Enter the Electric car as a grid enhancement device. By using onboard energy storage in EV's (batteries) we can increase energy penetration on the grid as well as utility to consumers and the environment. Through the use of a smart grid peaks and valleys in energy use could be smoothed out and strain reduced on energy production.

Over half of the US states have a renewable portfolio standard (RPS) which requires them to meet a certain level of renewable energy production by a set date. 75% of the renewable energy created last year in the US came from wind. Using the Tesla Roadster or Chevy Volt as a tangible example, the electricity cost for one year to run one of these EV's on average would be $300-$400 verses gasoline (which fluctuates) costing from $1000-$2000 per year. This according to DTE Energy.

Going back to peaks and valleys in electricity use, the peak occurs around 6pm with a trough at 6am. In order to meet the electricity needs throughout the day in the US different types of energy are used ranging from natural gas, coal, then nuclear and finally hydro (in order of highest percentage used). These energy sources (which are primary today) may soon become backup sources along with grid aware cars storing electrons. This is very important because wind is variable throughout the day and may not be at it's maximum output at peek demand times ie. 6pm.

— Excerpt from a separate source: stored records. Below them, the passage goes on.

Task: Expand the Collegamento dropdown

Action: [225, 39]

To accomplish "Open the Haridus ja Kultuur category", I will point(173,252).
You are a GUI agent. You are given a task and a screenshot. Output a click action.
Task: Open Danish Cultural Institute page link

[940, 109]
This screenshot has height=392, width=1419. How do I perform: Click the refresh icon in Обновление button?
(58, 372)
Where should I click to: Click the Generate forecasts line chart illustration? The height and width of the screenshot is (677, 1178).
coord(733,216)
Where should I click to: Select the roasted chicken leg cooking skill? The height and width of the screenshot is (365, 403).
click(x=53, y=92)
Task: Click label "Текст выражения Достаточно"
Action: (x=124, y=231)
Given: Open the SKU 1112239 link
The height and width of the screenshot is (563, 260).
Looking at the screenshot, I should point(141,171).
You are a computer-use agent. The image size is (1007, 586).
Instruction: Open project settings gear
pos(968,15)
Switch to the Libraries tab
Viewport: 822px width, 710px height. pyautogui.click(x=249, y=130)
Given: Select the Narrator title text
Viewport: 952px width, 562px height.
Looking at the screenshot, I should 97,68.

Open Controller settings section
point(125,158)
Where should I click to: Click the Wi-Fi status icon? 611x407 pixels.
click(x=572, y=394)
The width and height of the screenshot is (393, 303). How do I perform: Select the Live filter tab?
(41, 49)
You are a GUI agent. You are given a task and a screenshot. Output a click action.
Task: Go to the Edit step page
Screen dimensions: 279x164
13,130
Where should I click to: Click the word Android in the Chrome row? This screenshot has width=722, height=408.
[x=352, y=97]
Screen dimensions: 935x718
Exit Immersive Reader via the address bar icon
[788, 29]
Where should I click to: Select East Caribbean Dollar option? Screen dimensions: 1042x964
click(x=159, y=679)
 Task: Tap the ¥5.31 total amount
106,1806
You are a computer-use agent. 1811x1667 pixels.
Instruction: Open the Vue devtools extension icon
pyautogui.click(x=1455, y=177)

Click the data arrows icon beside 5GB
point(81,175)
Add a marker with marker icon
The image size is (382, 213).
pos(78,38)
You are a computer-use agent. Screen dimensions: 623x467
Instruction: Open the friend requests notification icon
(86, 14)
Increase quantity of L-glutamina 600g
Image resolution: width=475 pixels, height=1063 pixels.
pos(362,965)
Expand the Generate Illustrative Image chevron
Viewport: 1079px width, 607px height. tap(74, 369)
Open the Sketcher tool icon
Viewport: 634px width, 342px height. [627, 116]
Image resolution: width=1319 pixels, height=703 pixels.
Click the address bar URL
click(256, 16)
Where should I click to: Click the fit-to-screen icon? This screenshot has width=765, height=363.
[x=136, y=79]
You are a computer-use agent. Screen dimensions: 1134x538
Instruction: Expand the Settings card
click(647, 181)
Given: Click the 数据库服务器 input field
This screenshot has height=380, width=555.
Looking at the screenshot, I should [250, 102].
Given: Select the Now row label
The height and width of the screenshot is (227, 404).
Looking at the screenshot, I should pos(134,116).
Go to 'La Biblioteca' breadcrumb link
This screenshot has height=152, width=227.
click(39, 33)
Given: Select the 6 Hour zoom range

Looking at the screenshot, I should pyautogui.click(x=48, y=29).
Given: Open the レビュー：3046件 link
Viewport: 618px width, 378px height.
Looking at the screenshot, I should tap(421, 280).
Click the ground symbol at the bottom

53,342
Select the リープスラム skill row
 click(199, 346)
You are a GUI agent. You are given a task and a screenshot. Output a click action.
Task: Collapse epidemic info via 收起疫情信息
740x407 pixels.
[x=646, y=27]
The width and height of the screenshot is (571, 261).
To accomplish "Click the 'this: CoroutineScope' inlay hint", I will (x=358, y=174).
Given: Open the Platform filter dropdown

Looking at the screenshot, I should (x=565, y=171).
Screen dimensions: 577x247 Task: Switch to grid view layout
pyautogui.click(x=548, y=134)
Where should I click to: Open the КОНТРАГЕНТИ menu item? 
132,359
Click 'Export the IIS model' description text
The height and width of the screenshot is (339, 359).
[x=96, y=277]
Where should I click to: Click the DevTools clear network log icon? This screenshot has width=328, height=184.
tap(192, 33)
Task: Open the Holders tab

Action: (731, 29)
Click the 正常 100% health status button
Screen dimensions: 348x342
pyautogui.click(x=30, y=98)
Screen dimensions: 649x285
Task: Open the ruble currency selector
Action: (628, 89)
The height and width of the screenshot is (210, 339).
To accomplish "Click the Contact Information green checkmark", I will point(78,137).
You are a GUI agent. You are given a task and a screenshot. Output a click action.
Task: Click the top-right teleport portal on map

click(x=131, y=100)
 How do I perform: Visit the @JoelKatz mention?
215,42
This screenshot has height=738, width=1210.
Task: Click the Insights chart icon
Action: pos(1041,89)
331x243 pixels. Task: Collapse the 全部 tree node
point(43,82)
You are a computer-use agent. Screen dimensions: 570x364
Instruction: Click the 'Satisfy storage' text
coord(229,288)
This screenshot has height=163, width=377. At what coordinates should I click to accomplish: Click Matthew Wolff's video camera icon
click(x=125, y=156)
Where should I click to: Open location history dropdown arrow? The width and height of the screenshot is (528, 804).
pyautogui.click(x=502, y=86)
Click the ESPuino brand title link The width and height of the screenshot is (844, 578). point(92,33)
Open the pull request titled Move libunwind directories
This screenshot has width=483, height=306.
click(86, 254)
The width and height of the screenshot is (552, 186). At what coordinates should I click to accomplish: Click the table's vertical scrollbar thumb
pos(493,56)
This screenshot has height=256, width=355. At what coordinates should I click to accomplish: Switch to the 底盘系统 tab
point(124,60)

To illustrate this point, currently in Michigan plugin hybrid cars (PHEV modified Toyota Prius's) are drawing 10% of the electricity output at peak hours when people get home from work. This could easily be offset to have cars charge later in the night when consumption hits a trough.

DTE is addressing these needs and opportunities by investing in utility uses for energy sources including bulk storage, spinning reserves, frequency regulation, and deferred distribution upgrades. The requirements go from high capacity need to longer availability need. DTE Energy is also doing a vehicle utility interface application and investing in small third-party startups.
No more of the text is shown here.